A few months ago I posted about my side project asking whether there’s a systemic tendency for published ecological effect size estimates to decline in magnitude over time (the so-called “decline effect“). Answering that question involved compiling every published effect size estimate I could get my hands on, from every ecological meta-analysis I could find.*
The data compilation is done now. I now have a 14 MB csv file containing over 114,000 effect size estimates from 470 ecological meta-analyses. This is close to (not quite) a census of all ecological meta-analyses and their effect sizes published from 1991 through the spring of 2020. I also have the sampling variance for every effect size estimate, and some other bits of information: the publication year of every meta-analysis, the publication year of every effect size estimate, an identifier for the original paper in which every effect size estimate was originally published, a (crude) descriptor of the response variable for each meta-analysis (e.g., “abundance”, “diversity”, “various”…), and the effect size measure used (usually Hedge’s d or g, the log-transformed response ratio, or the Fisher’s z-transformed correlation coefficient).

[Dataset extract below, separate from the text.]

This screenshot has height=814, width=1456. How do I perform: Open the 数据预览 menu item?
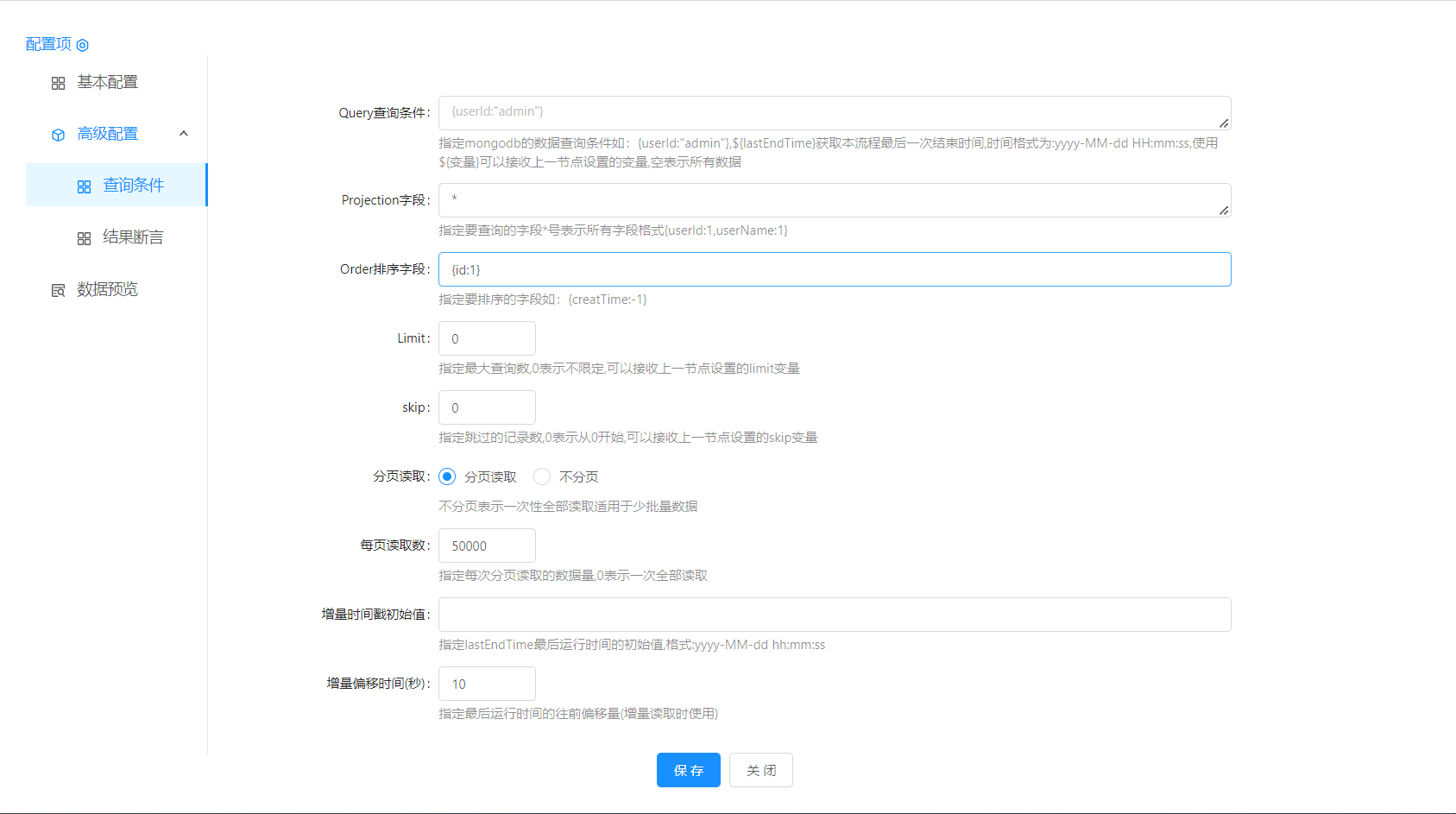click(107, 289)
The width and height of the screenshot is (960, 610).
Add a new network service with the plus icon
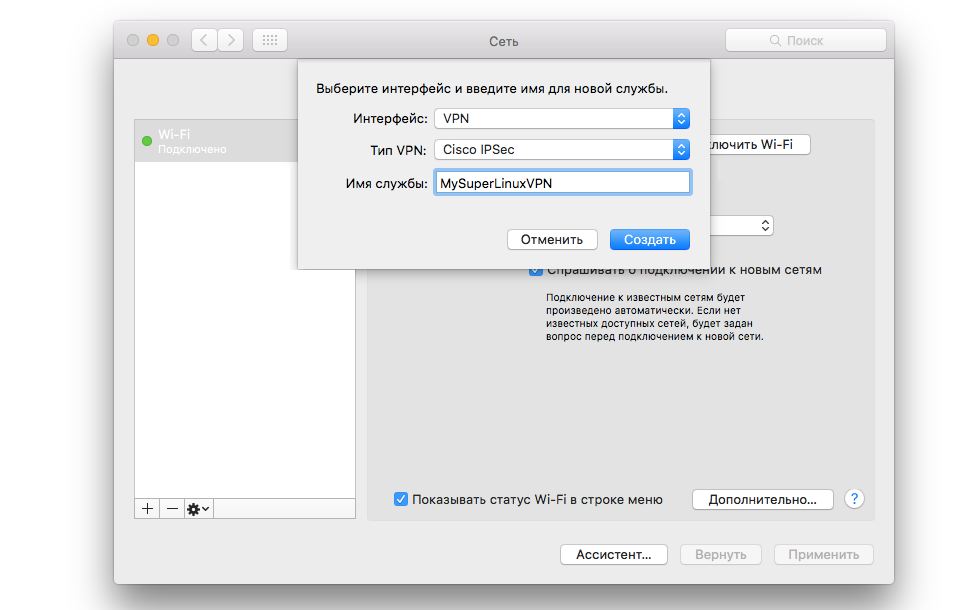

I feel like one ought to be able to use this database to ask some interesting descriptive/exploratory questions about both ecology and ecologists (aside: see this great old post of Brian’s on the value of exploratory statistics). But this is a new direction for me, and so I’m not 100% sure what those descriptive/exploratory questions should be, beyond the question about the decline effect described above. So I’m open to suggestions! Here are some ideas I’m mulling over:
- Really basic descriptive questions like “How many effect size estimates does the typical ecological meta-analysis contain?” and “Do more recent meta-analyses tend to include more effect size estimates?” But I kind of feel like these really basic descriptive questions aren’t that interesting on their own (?)
- Do ecologists mostly study “small” effects, or “big” effects, or what? And did we pick all the low-hanging fruit years ago, so that as time goes on we’re studying smaller and smaller effects? I actually doubt that we’ve been studying smaller and smaller effects as time has gone on–but now I can find out!
- Questions about “heterogeneity”. “Heterogeneity” refers to variation among effect size estimates attributable to sources other than sampling error. For instances, studies conducted at different places or times might tend to report different effect sizes, because the “true” mean effect sizes varies over space and time. We already know that most variation in effect size estimates in ecology is due to heterogeneity, not sampling error (Senior et al. 2016). But I could ask follow-up questions like “How much of that heterogeneity represents heterogeneity among studies, vs. heterogeneity among different effect size estimates reported in the same study?” And “How does the balance of within- vs. among-study heterogeneity tend to change over time as more and more studies are published?” Just offhand, I might expect that among-study heterogeneity tends to increase over time as more and more studies of a given effect are published. Because as time goes on, ecologists will study effect X in a greater range of study systems, using a greater range of methods.
- Has sampling variance of ecological effect size estimates generally improved over time?
- Is there ubiquitous publication bias in ecology? That is, if you ran Eggers’ regressions, or some other test for publication bias, on every published meta-analysis in ecology, what would the distribution of results look like? Would a large fraction of meta-analyses exhibit evidence of publication bias? That question’s been asked before (e.g., Barto & Rillig 2011), using much smaller compilations of older meta-analyses, so it seems worth revisiting. This seems like an interesting question to me, but also one that could be hard to get at. It’s my impression that standard formal statistical tests for publication bias tend to lack power. And you would need formal statistical tests to address this question at a systemic level, because come on, you can’t visually inspect 470 funnel plots. Any suggestions on how best to get at this?
- How does the estimated mean effect size, and its standard error, tend to change over time as more and more effect size estimates are published? How long does it typically take for ecology to converge on a stable, precise estimated mean for effect X? That is, how long does it take after ecologists first start studying an effect for them to be able to say “Ok, now we have a good handle on how big this effect typically is.” That seems like a super-interesting question to me. But I’m not sure how exactly to go about putting numbers on it. How would you do it?
- Other questions I haven’t thought of? (That hopefully would not require compiling yet more data, because this was already a ton of work for me and my very able undergrad assistant…)
Looking forward to your feedback.**
*The answer seems to be “no”.
**Especially if you think that none of this is all that interesting!